On 06/01/11 18:47, Benson Margulies wrote:
In my store I have (for purposes of discussion)

one tuple S P O

and then some number of quadlets on it.

I want to find out how many.

SELECT (Count(*) AS ?C)
{
   ?x rdf:subject S .
   ?x rdf:predicate P .
   ?x rdf:object O .
}

which assumes fully reified.

However, to make matters more complex, what I'd really like to do is
set up a construct query that finds


S (p1|p2|p3|p4...) O

SELECT (Count(*) AS ?C)
{
   ?x rdf:subject S .
   ?x rdf:predicate ?P .
   ?x rdf:object O .
   FILTER ( ?P IN ( p1, p2, p3, p4) )
}


and also then returns the count of quadlets for each of these it comes up with.
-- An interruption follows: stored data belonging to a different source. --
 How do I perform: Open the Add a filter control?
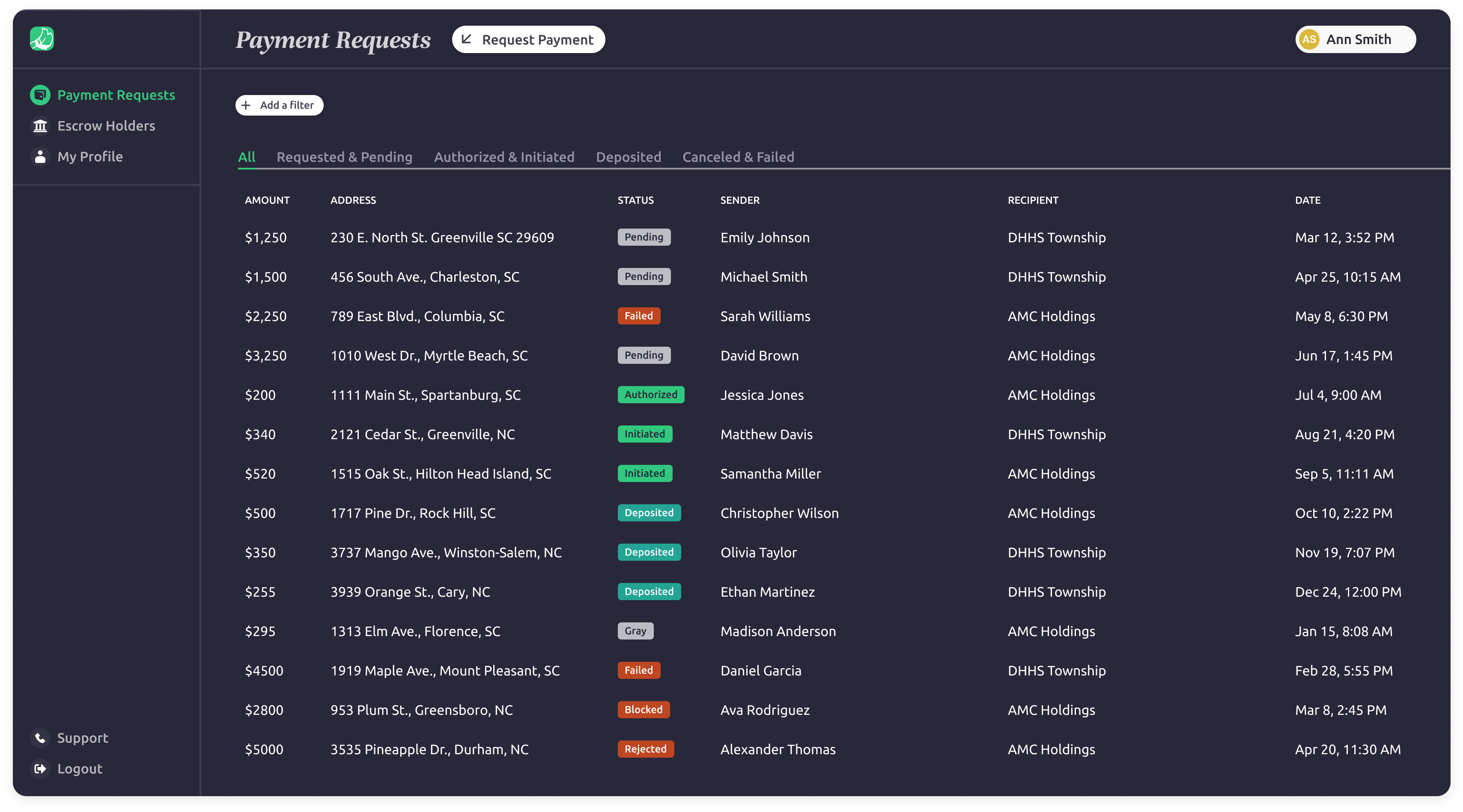(279, 105)
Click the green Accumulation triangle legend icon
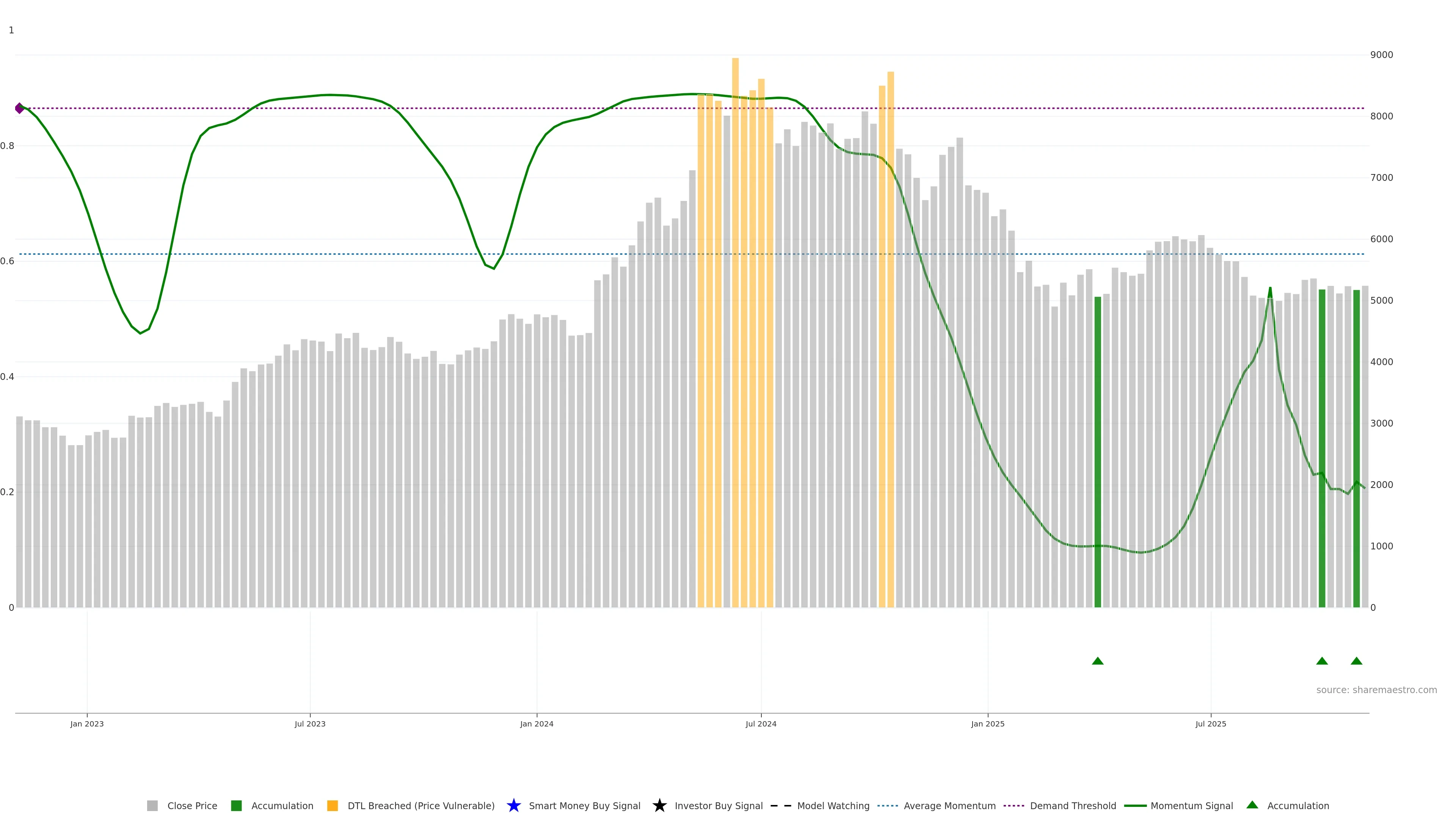Image resolution: width=1456 pixels, height=819 pixels. click(x=1252, y=805)
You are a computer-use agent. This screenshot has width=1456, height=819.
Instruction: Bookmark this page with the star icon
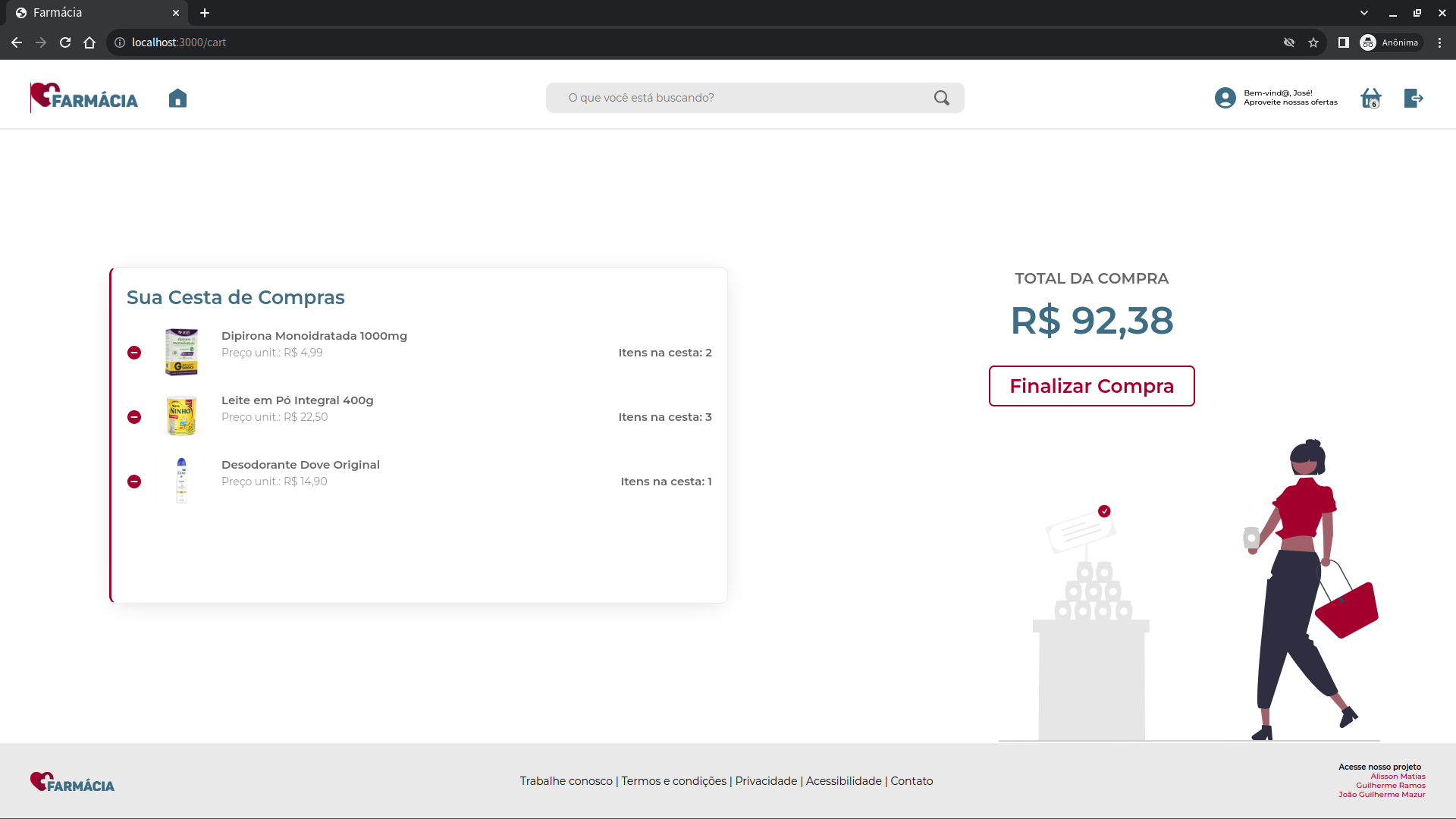[x=1313, y=42]
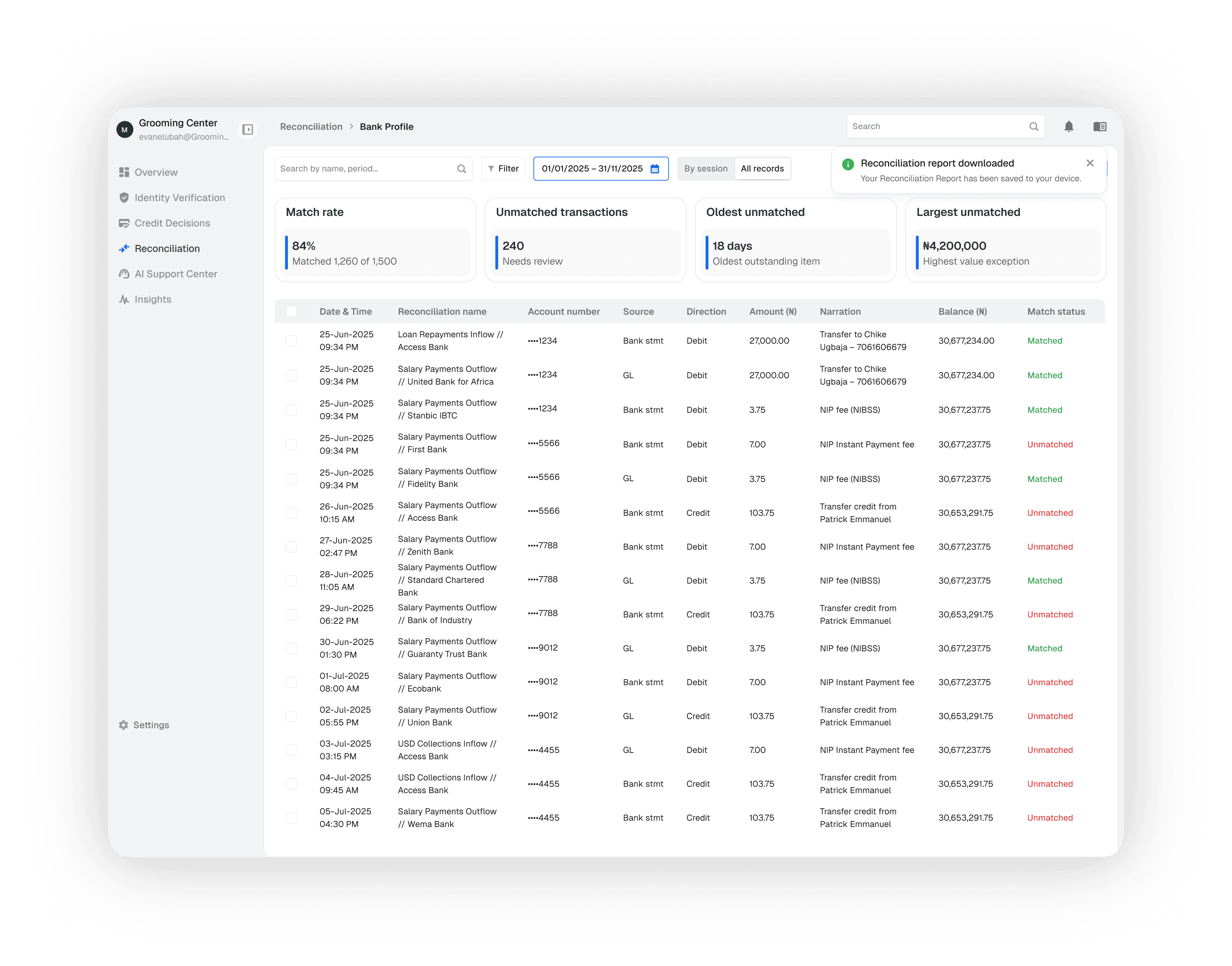Check the Loan Repayments Inflow row
This screenshot has height=966, width=1232.
tap(291, 340)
Finding then counting, and finding and returning needs duplication of the thing. It's a quirk in the whole relation algebra thing - you can't assign subexpressions and reuse them - this is not unique to SPARQL. To look at it another way, counting is destructive on the things being counted.

Is this plausible .... ? Obviously, I can do it by first finding the
statements and then going back and using the COUNT extension to do the
counting.

COUNT isn't an extension - it's part of SPARQL 1.1

Is TDB particularly good or bad at this?

It does not anything special but caching is your friend (and mime).